*WHAT YOU ARE ASKED TO DO*: Report, word for word, every line of the material that contains "from".

*RECORDS*:
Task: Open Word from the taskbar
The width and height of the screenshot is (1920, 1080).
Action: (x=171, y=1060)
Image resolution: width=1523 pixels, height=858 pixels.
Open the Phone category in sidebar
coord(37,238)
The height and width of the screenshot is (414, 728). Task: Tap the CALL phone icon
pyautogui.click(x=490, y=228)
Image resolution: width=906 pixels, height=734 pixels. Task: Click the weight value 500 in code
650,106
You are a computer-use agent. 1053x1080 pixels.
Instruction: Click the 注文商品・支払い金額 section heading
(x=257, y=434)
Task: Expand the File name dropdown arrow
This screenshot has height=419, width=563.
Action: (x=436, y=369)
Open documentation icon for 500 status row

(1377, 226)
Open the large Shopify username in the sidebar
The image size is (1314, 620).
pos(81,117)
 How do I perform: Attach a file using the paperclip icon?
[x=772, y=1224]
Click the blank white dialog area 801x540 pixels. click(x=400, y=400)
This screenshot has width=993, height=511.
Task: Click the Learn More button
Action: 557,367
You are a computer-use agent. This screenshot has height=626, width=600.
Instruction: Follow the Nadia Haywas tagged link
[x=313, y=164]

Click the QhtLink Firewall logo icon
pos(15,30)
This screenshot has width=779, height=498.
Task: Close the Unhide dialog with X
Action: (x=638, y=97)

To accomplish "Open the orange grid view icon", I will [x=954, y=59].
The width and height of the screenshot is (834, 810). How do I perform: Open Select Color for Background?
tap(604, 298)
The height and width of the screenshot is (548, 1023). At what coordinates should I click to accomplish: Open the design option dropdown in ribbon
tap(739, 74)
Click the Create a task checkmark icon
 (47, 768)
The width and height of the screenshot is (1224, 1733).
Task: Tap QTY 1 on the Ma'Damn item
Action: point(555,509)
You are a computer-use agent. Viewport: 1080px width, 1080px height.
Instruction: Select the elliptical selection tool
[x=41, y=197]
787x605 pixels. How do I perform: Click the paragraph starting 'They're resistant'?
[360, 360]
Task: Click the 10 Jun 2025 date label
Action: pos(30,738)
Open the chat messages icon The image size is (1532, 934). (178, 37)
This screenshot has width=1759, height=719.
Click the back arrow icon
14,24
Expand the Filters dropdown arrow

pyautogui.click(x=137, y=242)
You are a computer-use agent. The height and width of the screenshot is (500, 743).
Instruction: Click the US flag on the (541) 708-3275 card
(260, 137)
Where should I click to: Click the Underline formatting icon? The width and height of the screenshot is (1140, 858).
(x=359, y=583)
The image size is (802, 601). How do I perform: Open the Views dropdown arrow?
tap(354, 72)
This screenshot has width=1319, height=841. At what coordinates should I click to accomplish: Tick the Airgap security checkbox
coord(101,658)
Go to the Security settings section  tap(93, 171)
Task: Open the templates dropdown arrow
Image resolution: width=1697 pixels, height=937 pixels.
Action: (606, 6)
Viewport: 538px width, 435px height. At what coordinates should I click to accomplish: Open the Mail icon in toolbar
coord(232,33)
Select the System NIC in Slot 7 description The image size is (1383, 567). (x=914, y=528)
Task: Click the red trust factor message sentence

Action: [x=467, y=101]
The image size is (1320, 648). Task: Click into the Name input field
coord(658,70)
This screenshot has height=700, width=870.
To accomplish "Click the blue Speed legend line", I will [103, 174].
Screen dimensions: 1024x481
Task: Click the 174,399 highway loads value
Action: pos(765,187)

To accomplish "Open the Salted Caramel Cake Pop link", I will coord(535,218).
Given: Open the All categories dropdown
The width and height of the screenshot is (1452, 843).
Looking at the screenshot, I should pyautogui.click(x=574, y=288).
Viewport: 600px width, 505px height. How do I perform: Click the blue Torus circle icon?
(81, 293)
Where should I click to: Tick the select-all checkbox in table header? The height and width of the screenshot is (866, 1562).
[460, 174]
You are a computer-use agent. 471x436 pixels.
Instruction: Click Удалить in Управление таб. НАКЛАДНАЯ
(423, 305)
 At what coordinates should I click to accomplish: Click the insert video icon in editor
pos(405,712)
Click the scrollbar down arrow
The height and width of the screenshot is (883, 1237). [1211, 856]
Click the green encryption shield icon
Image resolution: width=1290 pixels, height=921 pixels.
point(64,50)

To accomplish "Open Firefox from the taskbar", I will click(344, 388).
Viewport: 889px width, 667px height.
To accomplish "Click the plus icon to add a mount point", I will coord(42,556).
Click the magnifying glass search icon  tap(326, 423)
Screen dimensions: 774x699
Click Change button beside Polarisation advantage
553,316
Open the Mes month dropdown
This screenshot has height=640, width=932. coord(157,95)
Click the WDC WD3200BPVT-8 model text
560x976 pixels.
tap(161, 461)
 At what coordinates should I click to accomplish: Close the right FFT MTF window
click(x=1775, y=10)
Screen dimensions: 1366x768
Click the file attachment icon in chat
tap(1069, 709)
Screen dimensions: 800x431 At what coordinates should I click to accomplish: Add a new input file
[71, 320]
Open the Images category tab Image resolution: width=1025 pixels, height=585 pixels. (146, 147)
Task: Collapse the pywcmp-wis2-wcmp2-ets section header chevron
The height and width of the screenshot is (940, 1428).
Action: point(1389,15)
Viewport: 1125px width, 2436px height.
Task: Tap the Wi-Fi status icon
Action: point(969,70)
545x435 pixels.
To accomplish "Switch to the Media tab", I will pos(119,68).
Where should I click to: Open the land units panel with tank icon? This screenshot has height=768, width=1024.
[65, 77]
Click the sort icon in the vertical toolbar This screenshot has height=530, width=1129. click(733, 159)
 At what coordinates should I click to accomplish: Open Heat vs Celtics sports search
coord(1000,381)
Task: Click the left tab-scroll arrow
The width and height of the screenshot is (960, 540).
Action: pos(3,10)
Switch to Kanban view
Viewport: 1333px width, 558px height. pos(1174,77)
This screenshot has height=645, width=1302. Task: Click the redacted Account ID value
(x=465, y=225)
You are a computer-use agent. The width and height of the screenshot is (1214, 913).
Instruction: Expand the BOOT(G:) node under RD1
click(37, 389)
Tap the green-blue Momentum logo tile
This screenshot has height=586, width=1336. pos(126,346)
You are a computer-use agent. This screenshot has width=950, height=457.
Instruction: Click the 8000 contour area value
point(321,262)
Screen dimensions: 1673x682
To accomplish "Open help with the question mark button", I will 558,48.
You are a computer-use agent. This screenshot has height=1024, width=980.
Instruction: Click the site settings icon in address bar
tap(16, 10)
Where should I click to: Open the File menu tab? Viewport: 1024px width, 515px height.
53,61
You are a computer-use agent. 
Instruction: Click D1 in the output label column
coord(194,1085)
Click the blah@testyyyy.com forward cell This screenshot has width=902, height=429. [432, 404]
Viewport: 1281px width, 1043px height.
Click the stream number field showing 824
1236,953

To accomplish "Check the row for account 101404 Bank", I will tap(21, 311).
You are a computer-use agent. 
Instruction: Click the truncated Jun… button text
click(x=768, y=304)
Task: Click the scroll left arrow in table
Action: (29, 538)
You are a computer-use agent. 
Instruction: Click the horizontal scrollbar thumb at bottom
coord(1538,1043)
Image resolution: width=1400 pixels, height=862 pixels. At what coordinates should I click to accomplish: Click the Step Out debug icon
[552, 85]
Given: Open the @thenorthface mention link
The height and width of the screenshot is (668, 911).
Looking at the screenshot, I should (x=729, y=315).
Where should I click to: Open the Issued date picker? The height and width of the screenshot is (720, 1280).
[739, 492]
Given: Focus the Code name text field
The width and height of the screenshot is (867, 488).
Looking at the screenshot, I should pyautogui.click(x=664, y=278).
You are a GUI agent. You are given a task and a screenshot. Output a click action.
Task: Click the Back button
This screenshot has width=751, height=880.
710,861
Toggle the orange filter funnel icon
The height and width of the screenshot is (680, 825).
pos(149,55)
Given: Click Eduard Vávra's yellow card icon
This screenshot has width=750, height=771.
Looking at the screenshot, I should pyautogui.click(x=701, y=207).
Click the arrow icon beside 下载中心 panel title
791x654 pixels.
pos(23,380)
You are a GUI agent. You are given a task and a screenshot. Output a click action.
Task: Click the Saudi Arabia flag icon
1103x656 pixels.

*ANSWER TO THIS EXERCISE*:
Task: Open Word from the taskbar
To accomplish "Open Firefox from the taskbar", I will click(344, 388).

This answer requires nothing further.